PASSAGE TO READ below:

Background: The STICH Randomized Clinical Trial (Surgical Treatment for Ischemic Heart Failure) demonstrated that coronary artery bypass grafting (CABG) reduced all-cause mortality rates out to 10 years compared with medical therapy alone (MED) in patients with ischemic cardiomyopathy and reduced left ventricular function (ejection fraction ≤35%). We examined the economic implications of these results.
Methods: We used a decision-analytic patient-level simulation model to estimate the lifetime costs and benefits of CABG and MED using patient-level resource use and clinical data collected in the STICH trial. Patient-level costs were calculated by applying externally derived US cost weights to resource use counts during trial follow-up. A 3% discount rate was applied to both future costs and benefits. The primary outcome was the incremental cost-effectiveness ratio assessed from the US health care sector perspective.

End of PASSAGE TO READ.
DATA EXCERPTS below:

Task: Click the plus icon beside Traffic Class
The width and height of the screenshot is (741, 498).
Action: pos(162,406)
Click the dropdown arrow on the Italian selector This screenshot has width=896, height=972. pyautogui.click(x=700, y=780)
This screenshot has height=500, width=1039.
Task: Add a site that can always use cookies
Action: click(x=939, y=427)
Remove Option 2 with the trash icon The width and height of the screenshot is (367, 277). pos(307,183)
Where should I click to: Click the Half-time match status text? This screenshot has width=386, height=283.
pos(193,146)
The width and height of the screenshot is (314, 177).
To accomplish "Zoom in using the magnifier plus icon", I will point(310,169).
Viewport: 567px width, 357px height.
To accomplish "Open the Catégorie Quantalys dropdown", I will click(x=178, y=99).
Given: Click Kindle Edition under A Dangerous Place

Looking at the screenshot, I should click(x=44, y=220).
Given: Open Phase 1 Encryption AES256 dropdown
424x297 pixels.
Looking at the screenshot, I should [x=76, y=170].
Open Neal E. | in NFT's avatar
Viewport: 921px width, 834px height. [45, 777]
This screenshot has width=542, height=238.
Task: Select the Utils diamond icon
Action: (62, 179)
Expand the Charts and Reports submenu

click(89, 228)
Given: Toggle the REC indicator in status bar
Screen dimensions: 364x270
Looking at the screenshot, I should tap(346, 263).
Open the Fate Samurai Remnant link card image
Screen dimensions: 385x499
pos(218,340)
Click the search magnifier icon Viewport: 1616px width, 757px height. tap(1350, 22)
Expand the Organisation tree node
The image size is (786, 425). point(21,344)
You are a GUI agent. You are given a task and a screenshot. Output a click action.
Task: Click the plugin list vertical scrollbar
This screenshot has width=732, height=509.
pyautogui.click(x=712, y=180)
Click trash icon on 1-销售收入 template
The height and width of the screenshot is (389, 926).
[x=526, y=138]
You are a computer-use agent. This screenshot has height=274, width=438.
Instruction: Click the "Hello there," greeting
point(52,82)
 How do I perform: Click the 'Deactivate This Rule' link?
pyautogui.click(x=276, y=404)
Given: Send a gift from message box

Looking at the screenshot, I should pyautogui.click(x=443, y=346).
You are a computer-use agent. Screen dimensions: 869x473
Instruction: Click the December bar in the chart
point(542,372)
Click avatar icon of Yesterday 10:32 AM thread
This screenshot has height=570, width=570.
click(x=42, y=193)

End of DATA EXCERPTS.

● **WHAT TO WORK ON**
a. According to the STICH abstract, what discount rate was applied to future costs and benefits?
b. List every abbreviation defined in the STICH abstract, together with what each one stands for.
c. Write the next part of the STICH abstract, continuing from its final sentence.

● **RESPONSES PER TASK**
a. A 3% discount rate was applied to both future costs and benefits.

b.
STICH: Surgical Treatment for Ischemic Heart Failure
CABG: coronary artery bypass grafting
MED: medical therapy alone

c.
Results: For the CABG arm, we estimated 6.53 quality-adjusted life-years (95% CI, 5.70-7.53) and a lifetime cost of $140 059 (95% CI, $106 401 to $180 992). For the MED arm, the corresponding estimates were 5.52 (95% CI, 5.06-6.09) quality-adjusted life-years and $74 894 lifetime cost (95% CI, $58 372 to $93 541). The incremental cost-effectiveness ratio for CABG compared with MED was $63 989 per quality-adjusted life-year gained. At a societal willingness-to-pay threshold of $100 000 per quality-adjusted life-year gained, CABG was found to be economically favorable compared with MED in 87% of microsimulations.
Conclusions: In the STICH trial, in patients with ischemic cardiomyopathy and reduced left ventricular function, CABG was economically attractive relative to MED at current benchmarks for value in the United States.
Registration: URL: https://www.
Clinicaltrials: gov; Unique identifier: NCT00023595.
Keywords: cardiomyopathies; coronary artery bypass; coronary artery disease; cost-benefit analysis; costs and cost analysis.